Subject: Re: [PATCH] 2.4.x write barriers (updated for ext3)

Hi,

On Fri, Feb 22, 2002 at 10:57:51AM -0500, James Bottomley wrote:

> Finally, I think the driver ordering problem can be solved easily as long as
> an observation I have about your barrier is true. It seems to me that the
> barrier is only semi permeable, namely its purpose is to complete *after* a
> particular set of commands do. This means that it doesnt matter if later
> commands move through the barrier, it only matters that earlier commands
> cannot move past it?

No. A commit block must be fully ordered.
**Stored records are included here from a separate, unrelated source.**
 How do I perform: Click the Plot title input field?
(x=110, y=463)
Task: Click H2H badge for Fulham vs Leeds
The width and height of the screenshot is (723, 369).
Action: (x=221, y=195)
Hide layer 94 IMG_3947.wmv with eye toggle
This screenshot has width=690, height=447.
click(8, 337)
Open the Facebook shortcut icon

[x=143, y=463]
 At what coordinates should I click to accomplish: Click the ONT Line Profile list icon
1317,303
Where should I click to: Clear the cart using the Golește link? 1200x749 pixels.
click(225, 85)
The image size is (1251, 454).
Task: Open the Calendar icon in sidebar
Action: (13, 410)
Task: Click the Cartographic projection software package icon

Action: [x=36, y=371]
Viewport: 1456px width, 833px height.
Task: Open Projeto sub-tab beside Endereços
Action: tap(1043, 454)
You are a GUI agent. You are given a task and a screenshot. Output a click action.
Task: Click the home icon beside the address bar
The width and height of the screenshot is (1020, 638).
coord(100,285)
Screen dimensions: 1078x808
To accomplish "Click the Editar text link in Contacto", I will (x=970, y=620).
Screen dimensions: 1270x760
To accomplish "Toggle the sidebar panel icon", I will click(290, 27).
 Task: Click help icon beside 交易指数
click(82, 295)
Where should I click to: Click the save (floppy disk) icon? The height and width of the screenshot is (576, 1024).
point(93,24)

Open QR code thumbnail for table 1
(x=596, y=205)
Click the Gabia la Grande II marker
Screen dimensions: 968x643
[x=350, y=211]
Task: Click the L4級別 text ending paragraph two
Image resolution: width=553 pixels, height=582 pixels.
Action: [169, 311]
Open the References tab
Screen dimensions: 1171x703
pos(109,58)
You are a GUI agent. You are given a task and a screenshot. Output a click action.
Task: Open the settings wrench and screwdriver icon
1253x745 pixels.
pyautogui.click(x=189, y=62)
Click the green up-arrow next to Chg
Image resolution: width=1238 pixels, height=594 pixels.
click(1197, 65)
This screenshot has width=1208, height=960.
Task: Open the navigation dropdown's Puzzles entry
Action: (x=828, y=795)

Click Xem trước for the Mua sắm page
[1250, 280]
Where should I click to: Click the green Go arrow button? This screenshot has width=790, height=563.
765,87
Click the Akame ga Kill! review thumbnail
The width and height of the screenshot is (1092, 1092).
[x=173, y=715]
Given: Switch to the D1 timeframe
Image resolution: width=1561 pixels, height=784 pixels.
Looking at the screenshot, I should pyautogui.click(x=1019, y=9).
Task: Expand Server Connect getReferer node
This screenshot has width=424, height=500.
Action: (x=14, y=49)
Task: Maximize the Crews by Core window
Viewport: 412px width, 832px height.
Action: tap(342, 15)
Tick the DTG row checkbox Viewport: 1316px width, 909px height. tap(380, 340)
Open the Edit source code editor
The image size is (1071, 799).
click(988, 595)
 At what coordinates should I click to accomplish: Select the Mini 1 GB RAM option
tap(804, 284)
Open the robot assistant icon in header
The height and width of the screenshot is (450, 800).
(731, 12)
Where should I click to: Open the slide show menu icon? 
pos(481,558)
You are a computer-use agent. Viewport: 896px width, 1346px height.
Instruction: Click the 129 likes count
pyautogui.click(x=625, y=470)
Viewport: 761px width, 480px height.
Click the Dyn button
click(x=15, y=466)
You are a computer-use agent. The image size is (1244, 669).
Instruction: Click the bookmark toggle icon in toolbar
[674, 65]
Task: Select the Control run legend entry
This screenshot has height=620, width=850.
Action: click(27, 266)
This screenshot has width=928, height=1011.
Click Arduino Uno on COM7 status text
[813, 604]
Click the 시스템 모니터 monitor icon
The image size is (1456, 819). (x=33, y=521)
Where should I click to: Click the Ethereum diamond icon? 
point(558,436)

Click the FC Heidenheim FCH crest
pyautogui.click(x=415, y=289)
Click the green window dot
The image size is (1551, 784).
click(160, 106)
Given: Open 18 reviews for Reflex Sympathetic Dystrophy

If the commit block fails to be written, then we must be able to roll
the filesystem back to the consistent, pre-commit state, which implies
that any later IOs (which might be writeback IOs updating
now-committed metadata to final locations on disk) must not be allowed
to overtake the commit block.

However, in the current code, we don't assume that ordered queuing
works, so that later writeback will never be scheduled until we get a
positive completion acknowledgement for the commit block. In other
words, right now, the scenario you describe is not a problem.

But ideally, with ordered queueing we would want to be able to relax
things by allowing writeback to be queued immediately the commit is
queued. The ordered tag must be honoured in both directions in that
case.

There is a get-out for ext3 --- we can submit new journal IOs without
waiting for the commit IO to complete, but hold back on writeback IOs.
That still has the desired advantage of allowing us to stream to the
journal, but only requires that the commit block be ordered with
respect to older, not newer, IOs. That gives us most of the benefits
of tagged queuing without any problems in your scenario.

--Stephen

2002-02-22 17:36:53

[permalink] [raw]

Subject: Re: [PATCH] 2.4.x write barriers (updated for ext3)

[email protected] said:
> There is a get-out for ext3 --- we can submit new journal IOs without
> waiting for the commit IO to complete, but hold back on writeback IOs.
> That still has the desired advantage of allowing us to stream to the
> journal, but only requires that the commit block be ordered with
> respect to older, not newer, IOs. That gives us most of the benefits
> of tagged queuing without any problems in your scenario.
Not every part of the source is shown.